### 提供テキスト

2013年10月1日火曜日

■脂肪乳剤投与により、呼吸困難が起こる理由について考えてみました!!

【脂肪乳剤投与により、呼吸困難が起こる理由について考えてみました】
脂肪乳剤の点滴を投与すると、副作用として呼吸困難の副作用が報告されています(特に小児に多い)が、その副作用の起こる機序について考えてみました。
一般的な考え方としては、糖質を投与する割合を下げ、脂肪を投与する割合を上げると呼吸商が下がるので、呼吸は楽になってくると考えられます。
それが製品として発売されているのが、プルモケアなどでしょう。
じゃあ、なぜ呼吸障害を起こすのでしょう!?
脂肪乳剤点滴の呼吸困難の副作用の機序(仮説)ですが、脂肪乳剤を投与することにより、TG(トリグリセリド)が上昇し、高脂血症となり、肺の換算機能の低下(肺機能の低下)を起こし、O2濃度の低下となり、呼吸困難になるという説があるようです。
分かりにくい説明で申し訳ありませんが、呼吸商が下がるというのは、糖質⇒脂肪にエネルギー源を変えるのであれば呼吸商は下がると思いますが、TG(トリグリセリド),脂肪自体の量が増えてしまっては、(代謝しなければいけない量が一気に増えるため)呼吸商は増えてしまいますもんね。なので、結局は、脂肪代謝が未熟な小児では、体内では高脂血症の状態となり、代謝しなければいけない脂肪の量が増え、呼吸困難が発症する確立は高くなるのではないでしょうか。

######

» 作業内容
(1) 脂肪乳剤と呼吸困難に関する本文について、次の問いに答えてください。
(a) 呼吸困難の副作用が特に多いとされているのは誰か。
(b) 糖質を減らし脂肪の割合を上げる考え方を製品化した例として挙げられているものは何か。
(c) 副作用の機序の仮説で、脂肪乳剤の投与により上昇するとされている物質は何か。
(2) 脂肪乳剤による呼吸困難の機序を考察した文章の続きを、最後の文の後から書き継いでください。

### 提示データ

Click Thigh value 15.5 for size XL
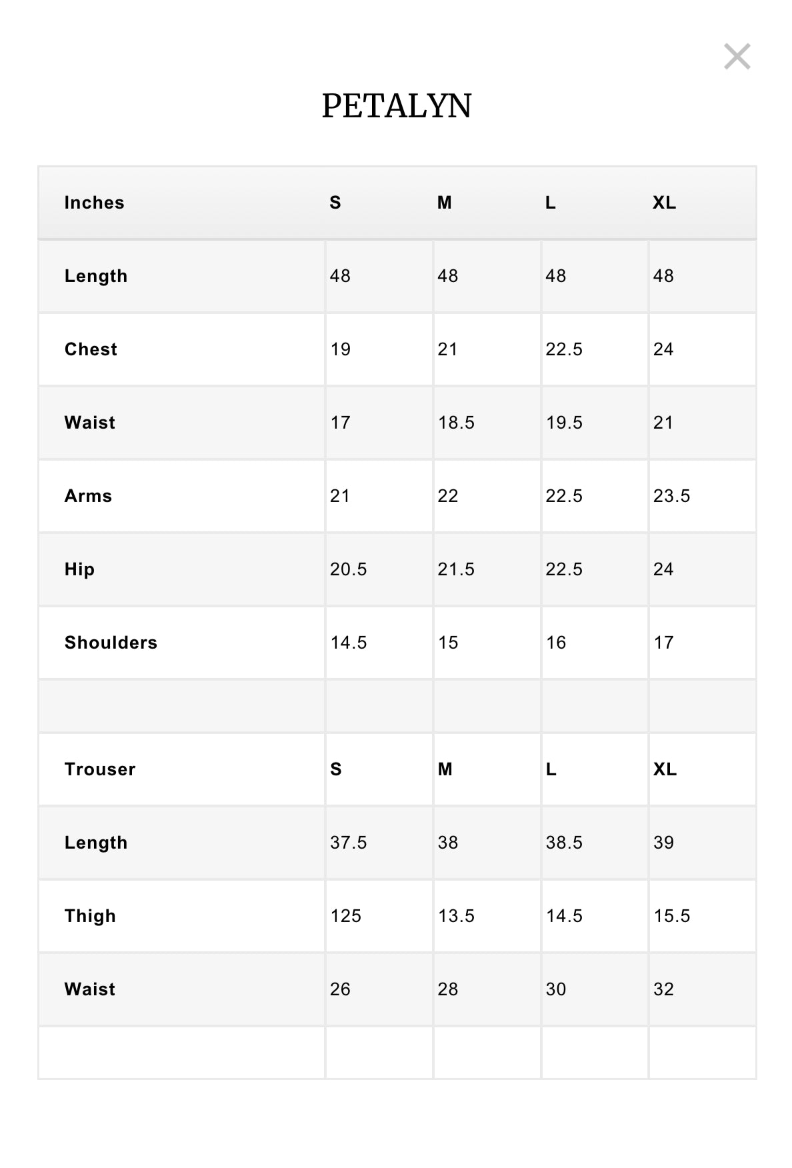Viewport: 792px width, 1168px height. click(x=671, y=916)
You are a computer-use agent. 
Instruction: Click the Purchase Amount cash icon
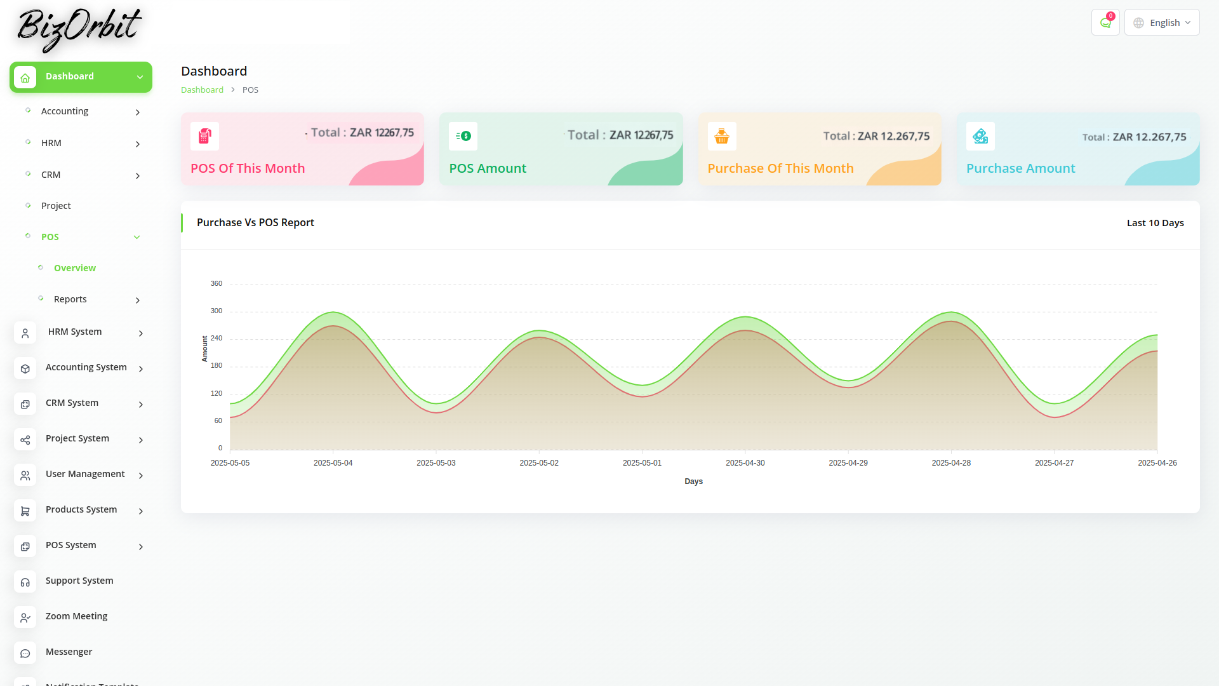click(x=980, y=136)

######
### 提示データ

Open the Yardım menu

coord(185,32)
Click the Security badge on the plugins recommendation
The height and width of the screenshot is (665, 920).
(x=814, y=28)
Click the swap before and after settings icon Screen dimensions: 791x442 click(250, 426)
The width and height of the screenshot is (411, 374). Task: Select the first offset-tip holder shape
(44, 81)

######

» 回答
(1)
(a) 小児
(b) プルモケアなど
(c) TG(トリグリセリド)

(2)
という仮説がもしも当てはまるのであれば、脂肪乳剤の投与スピードをゆっくり投与すれば、脂肪乳剤の点滴による呼吸困難も副作用ももしかしたら起こりにくくなるのではないでしょうか。
このこともあるからか、脂肪乳剤の点滴は、スピードをゆっくり投与するよう推奨されています。
さらにここを応用すれば呼吸状態の悪い患者様には、全般的に注入食などの投与スピードをゆっくり時間をかけて投与した方が、呼吸状態的にいい結果になるのではないでしょうか。
途中からは、自分の勝手な想像による解釈なので、合ってるかは怪しいですが、こういうことも考えられるのではないでしょうか。
■脂肪乳剤の投与速度:0.1g/kg/時以下
10%イントラファット200ml ダイズ油20g⇒約220kcal
∇体重30kgの場合:3g/時以下
10%イントラファット200ml1本投与するには、6時間40分以上かけたほうが良い
∇体重35kgの場合:3.5g/時以下
10%イントラファット200ml1本投与するには、5時間45分以上かけたほうが良い
∇体重が40kgの場合:4g/時以下
10%イントラファット200ml1本投与するには、5時間以上かけたほうが良い。
∇体重が45kgの場合:4.5g/時以下
10%イントラファット200ml1本投与するには、4時間26分以上かけたほうが良い。
∇体重が50kgの場合:5g/時以下
10%イントラファット200ml1本投与するには、4時間以上かけたほうが良い。
∇体重が55kgの場合:5.5g/時以下
10%イントラファット200ml1本投与するには、3時間40分以上かけたほうが良い。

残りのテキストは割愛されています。